Filed by Celia Arnaud
This week, the ACS meeting includes thematic programming on health and wellness. The program includes a symposium on the genomics of obesity, and many ACS divisions have organized complementary symposia in their own programs. Did ACS plot to make its thematic programming part of an integrated experience for all attendees? I had plenty of time to ponder this question this morning as I hoofed the 2.4 miles from my hotel in Back Bay to the convention center in South Boston. (View a map of hotel locations on the Boston National Meeting website.)
I need to explain one of my personal rules, which can be summed up this way: “Why drive when you can take public transportation, and why take public transportation when you can walk (or ride a bicycle)?” I regularly walk the two-plus miles from my home in suburban Washington, D.C., to the closest subway station, getting up at 5 AM so that I can fit in the walk and still get to work by 7 AM. I drive so infrequently that the last time I filled up my moderately gas-guzzling Subaru Forester was May 12. (To be fair, I will need to buy gasoline soon.) I undertook this walking regimen more than five years ago when I was looking for a way to integrate exercise as a regular part of my life rather than something to be scheduled separately.
Despite my normal routine, I readily confess that I’m in one of the farthest hotels only because I assumed the meeting was once again in the Hynes Convention Center, which is connected to my hotel. By the time I realized the meeting was actually in South Boston, only three hotels were left—all in Back Bay, with one being the hotel where I was already booked.
***
• _Apply what you read_:
**a)** Reproduce the portion of the blog post starting at "Despite my normal" and ending at "was already booked.".
**b)** According to the blog post, why is the writer staying in one of the hotels farthest from the convention center? Answer in one to three sentences.

• _Given material_:
***
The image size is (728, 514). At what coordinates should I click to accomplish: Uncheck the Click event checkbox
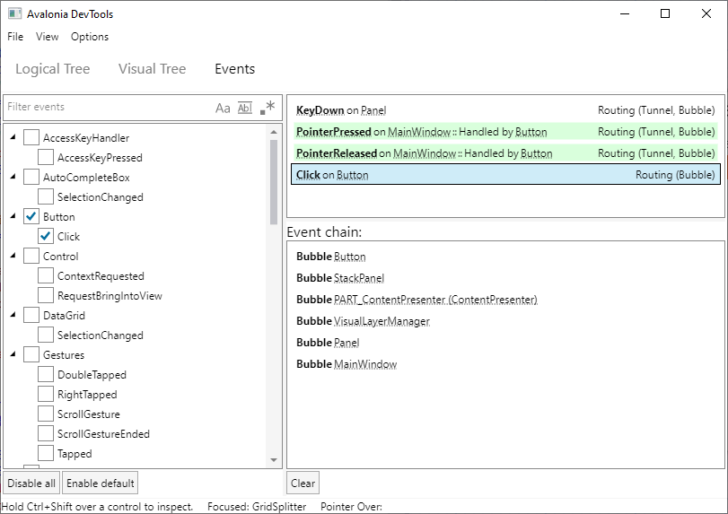(x=46, y=237)
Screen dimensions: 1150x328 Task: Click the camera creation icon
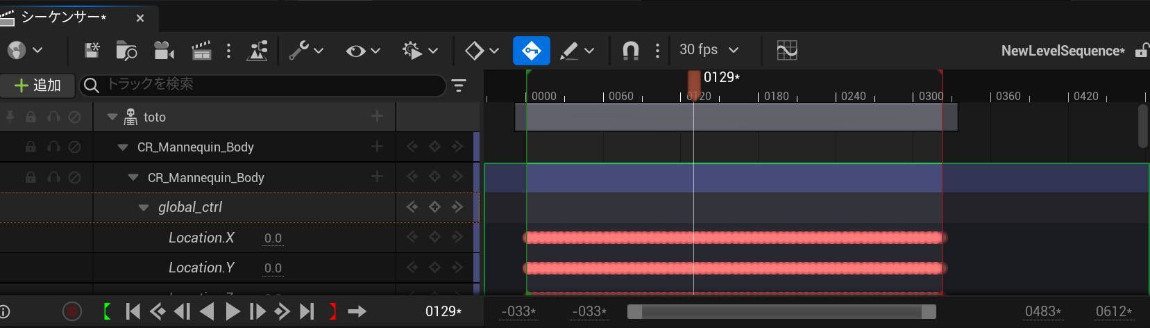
***
• _Solutions to the tasks_:
**a)**
Despite my normal routine, I readily confess that I’m in one of the farthest hotels only because I assumed the meeting was once again in the Hynes Convention Center, which is connected to my hotel. By the time I realized the meeting was actually in South Boston, only three hotels were left—all in Back Bay, with one being the hotel where I was already booked.

**b)** The writer had assumed that the meeting would once again be held in the Hynes Convention Center, which is connected to the hotel where the writer had booked. By the time the writer realized that the meeting was in South Boston, only three hotels remained, all of them in Back Bay, and one was the hotel already booked.